Many diseases of aging are strongly associated with chronic inflammation, and inflammatory signaling is involved in disease pathology. Unresolved low-grade inflammatory signaling and excessive immune system activation increases with advancing age, producing the state of immune dysfunction known as inflammaging. Many different factors contribute to this chronic inflammation of aging. They include the presence of lingering senescent cells that actively produce inflammatory secretions, as well as mitochondrial dysfunction resulting in mislocated mitochondrial DNA fragments that can cause an innate inflammatory response. It is also the case that one-time or persistent infections can spur greater lasting inflammation.
Inflammatory signaling is essential to health in the short term, a necessary part of the immune response to infection and injury, but when sustained over the long term it changes cell behavior for the worse and degrades tissue function.
Is Alzheimer's disease a condition primarily driven by infection and consequent inflammation, particularly chronic inflammation? Or is inflammation only one of a number of factors, and possibly a consequence of other disease pathology? These and related questions are much debated these days, given the failure to achieve significant patient benefits by clearing amyloid-β from the brain. Alzheimer's disease has long been known to have a strong inflammatory component, but could it be near all a matter of chronic inflammation, with pathologies such as protein aggregation trailing along as consequences?
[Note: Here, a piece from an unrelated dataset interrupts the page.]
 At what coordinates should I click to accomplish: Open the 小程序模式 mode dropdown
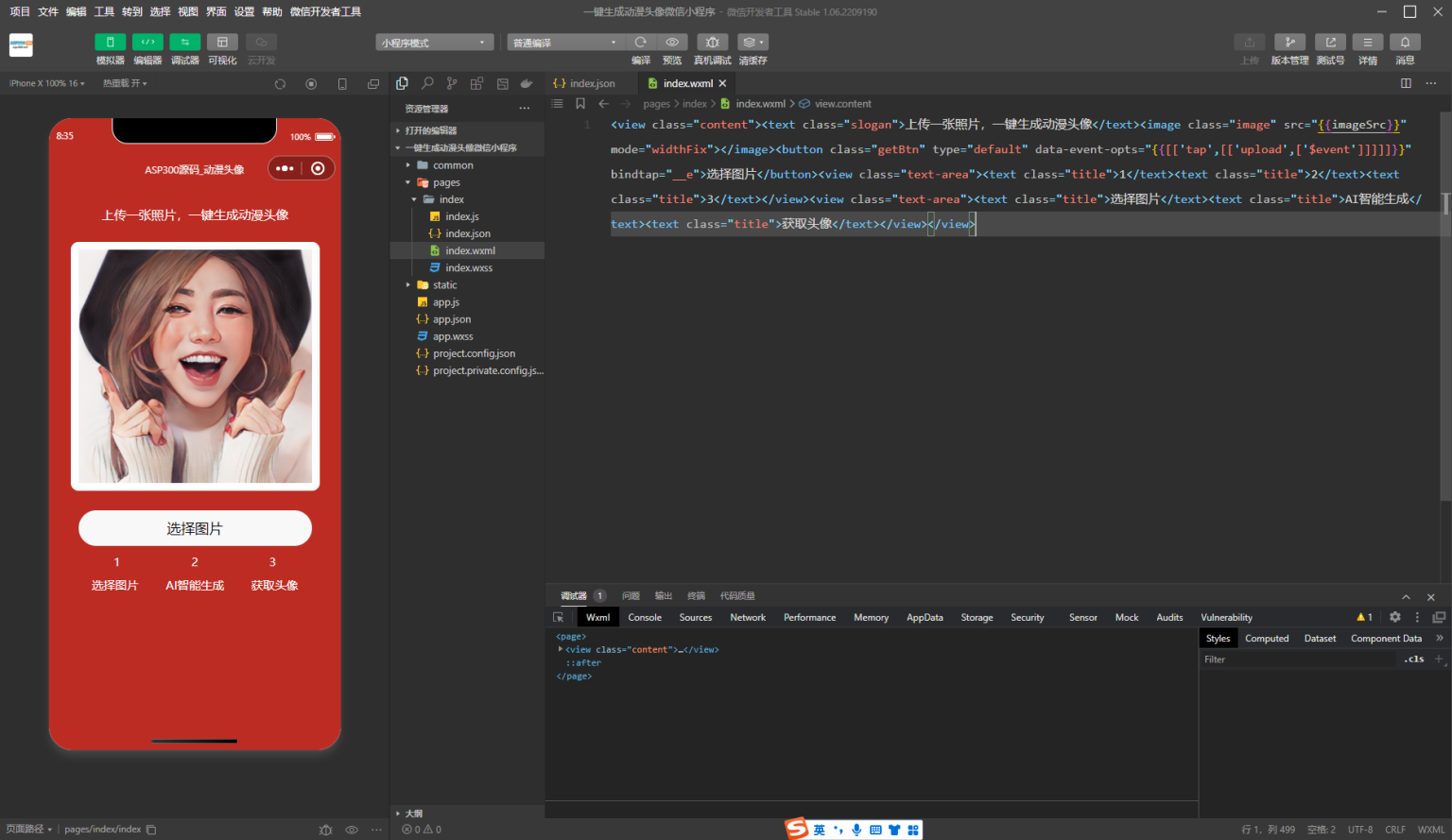pos(435,43)
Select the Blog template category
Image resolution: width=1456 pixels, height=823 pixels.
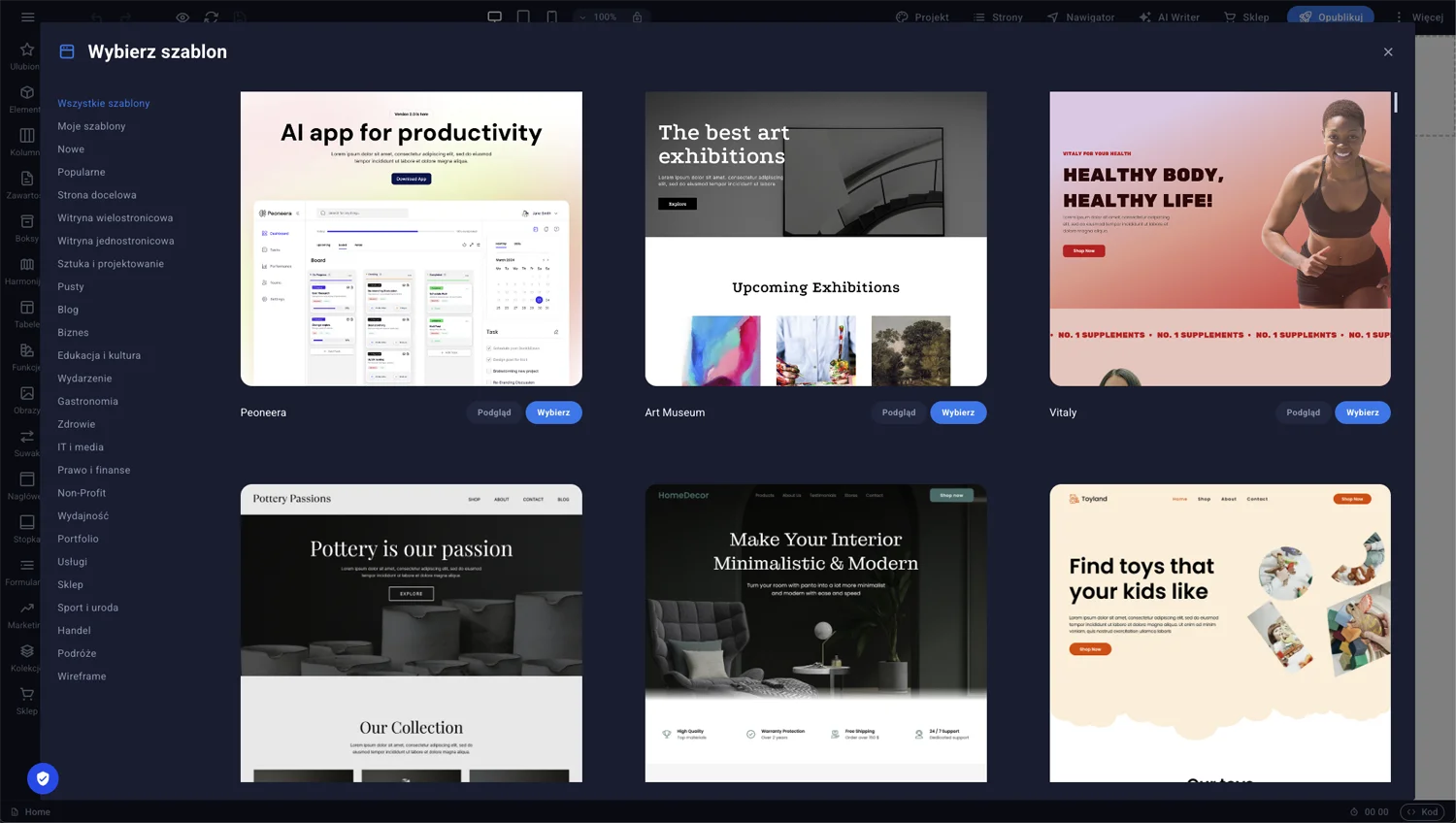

The role of peripheral inflammatory insults in Alzheimer's disease: a review and research roadmap
Alzheimer's disease (AD), a neurodegenerative condition that affects approximately 24 million people worldwide, accounts for 60 to 70% of all dementia cases. Despite tremendous recent advancements in neurodegenerative disease research, the understanding of AD biology remains incomplete. Although amyloid-beta (Aβ) plaques and tau neurofibrillary tangles are considered hallmark features of AD, the past two decades have seen a surge in genomic studies that consistently point to the central role of microglia and neuro-immune dysfunction in the pathogenesis of AD. Concurrently, a large body of work has highlighted the potential relevance of peripheral immune changes, particularly pro-inflammatory signaling, in AD pathogenesis.
Evidence for a relationship between peripheral immune factors and AD has come primarily from epidemiological and observational research studies which demonstrate associations between circulating inflammatory markers and neurocognitive features. However, there is a growing body of literature supporting the role of acute inflammatory insults as potential catalysts for cognitive decline and AD. Here, we define acute inflammatory insult as an immune challenge - typically tissue injury or exposure to a pathogen - that produces, in most cases, a time-limited inflammatory response.
This review focuses on the evidence from clinical and translational research linking acute inflammatory insults to cognitive decline and AD. We review evidence for the role of both pathogen- and damage-mediated inflammatory insults in AD and provide current conceptualizations of mechanisms for and treatment of immune-mediated cognitive decline. Importantly, we outline critical next steps for understanding how acute inflammatory insults might impact AD pathological processes and influence clinical presentation. We provide guidelines to address gaps in the literature, outline methods for appraisal of infection-mediated outcomes, and highlight future studies that may accelerate therapeutic interventions.